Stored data
----

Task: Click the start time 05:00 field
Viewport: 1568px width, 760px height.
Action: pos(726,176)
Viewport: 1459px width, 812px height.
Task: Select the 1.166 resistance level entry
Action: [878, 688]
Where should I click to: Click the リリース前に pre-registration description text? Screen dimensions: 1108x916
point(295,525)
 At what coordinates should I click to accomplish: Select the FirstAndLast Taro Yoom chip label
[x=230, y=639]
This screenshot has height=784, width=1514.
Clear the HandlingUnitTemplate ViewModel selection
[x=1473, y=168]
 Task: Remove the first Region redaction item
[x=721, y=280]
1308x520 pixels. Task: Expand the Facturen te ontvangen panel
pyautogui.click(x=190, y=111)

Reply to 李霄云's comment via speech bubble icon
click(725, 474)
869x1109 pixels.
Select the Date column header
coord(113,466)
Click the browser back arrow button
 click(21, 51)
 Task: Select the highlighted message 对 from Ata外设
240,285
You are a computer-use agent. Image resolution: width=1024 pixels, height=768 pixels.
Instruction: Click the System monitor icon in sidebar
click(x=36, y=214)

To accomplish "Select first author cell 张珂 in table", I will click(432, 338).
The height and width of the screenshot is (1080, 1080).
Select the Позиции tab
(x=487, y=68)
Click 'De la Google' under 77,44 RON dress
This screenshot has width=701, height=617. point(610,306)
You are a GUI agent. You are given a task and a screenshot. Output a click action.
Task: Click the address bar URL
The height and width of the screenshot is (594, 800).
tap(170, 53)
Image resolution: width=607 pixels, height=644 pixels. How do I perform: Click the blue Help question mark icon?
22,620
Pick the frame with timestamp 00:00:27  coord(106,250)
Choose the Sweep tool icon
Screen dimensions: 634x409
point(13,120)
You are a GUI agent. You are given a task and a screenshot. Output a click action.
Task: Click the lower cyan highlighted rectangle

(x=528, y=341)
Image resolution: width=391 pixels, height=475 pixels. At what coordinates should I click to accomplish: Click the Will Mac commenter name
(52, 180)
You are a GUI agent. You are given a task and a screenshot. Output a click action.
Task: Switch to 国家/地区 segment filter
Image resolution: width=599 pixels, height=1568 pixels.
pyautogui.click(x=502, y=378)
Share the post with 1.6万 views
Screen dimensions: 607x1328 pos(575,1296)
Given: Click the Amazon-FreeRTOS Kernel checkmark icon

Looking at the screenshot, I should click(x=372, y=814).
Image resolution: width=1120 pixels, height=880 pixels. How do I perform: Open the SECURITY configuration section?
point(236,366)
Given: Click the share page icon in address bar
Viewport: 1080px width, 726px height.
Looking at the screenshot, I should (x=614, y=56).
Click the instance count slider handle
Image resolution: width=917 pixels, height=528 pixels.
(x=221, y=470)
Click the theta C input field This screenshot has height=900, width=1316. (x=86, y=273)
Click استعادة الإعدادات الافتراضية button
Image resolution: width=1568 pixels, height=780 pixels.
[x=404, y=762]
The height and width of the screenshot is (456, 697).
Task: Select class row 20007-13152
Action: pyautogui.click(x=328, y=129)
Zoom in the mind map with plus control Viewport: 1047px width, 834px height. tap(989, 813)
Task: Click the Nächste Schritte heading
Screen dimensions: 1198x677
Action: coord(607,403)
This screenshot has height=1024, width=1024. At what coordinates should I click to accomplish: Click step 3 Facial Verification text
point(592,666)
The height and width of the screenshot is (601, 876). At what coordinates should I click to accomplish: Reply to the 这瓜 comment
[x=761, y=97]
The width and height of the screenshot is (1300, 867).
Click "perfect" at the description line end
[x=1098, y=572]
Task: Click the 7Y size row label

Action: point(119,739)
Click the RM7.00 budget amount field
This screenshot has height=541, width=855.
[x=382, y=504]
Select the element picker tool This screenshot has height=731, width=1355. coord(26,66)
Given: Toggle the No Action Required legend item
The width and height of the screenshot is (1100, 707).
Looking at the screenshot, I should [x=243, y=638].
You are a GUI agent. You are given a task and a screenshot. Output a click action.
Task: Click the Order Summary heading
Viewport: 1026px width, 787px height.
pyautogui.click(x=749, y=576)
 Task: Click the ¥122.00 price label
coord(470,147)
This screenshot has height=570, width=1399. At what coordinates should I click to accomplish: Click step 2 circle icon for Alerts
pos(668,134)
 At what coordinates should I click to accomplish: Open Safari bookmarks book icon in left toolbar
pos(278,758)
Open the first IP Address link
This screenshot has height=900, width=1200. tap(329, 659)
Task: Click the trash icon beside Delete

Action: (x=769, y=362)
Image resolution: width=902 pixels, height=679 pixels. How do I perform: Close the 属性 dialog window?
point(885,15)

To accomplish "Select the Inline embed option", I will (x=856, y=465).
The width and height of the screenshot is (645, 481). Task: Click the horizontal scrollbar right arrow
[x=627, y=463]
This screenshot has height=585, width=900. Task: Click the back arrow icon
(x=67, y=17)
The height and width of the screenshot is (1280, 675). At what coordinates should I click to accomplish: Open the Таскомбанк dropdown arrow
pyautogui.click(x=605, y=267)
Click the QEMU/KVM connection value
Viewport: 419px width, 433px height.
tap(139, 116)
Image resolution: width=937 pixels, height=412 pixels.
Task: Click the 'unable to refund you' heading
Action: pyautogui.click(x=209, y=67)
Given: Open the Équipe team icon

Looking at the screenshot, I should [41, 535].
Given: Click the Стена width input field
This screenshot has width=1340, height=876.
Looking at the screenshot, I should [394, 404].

----

◆ **Goal of the exercise**: Take the line that contains "This screenshot has height=570, width=1399." and each line after it down to the last of the records, and retype them exactly; add nothing else.

◆ **Answer section**:
This screenshot has height=570, width=1399. At what coordinates should I click to accomplish: Click step 2 circle icon for Alerts
pos(668,134)
 At what coordinates should I click to accomplish: Open Safari bookmarks book icon in left toolbar
pos(278,758)
Open the first IP Address link
This screenshot has height=900, width=1200. tap(329, 659)
Task: Click the trash icon beside Delete

Action: (x=769, y=362)
Image resolution: width=902 pixels, height=679 pixels. How do I perform: Close the 属性 dialog window?
point(885,15)

To accomplish "Select the Inline embed option", I will (x=856, y=465).
The width and height of the screenshot is (645, 481). Task: Click the horizontal scrollbar right arrow
[x=627, y=463]
This screenshot has height=585, width=900. Task: Click the back arrow icon
(x=67, y=17)
The height and width of the screenshot is (1280, 675). At what coordinates should I click to accomplish: Open the Таскомбанк dropdown arrow
pyautogui.click(x=605, y=267)
Click the QEMU/KVM connection value
Viewport: 419px width, 433px height.
tap(139, 116)
Image resolution: width=937 pixels, height=412 pixels.
Task: Click the 'unable to refund you' heading
Action: pyautogui.click(x=209, y=67)
Given: Open the Équipe team icon

Looking at the screenshot, I should [41, 535].
Given: Click the Стена width input field
This screenshot has width=1340, height=876.
Looking at the screenshot, I should [394, 404].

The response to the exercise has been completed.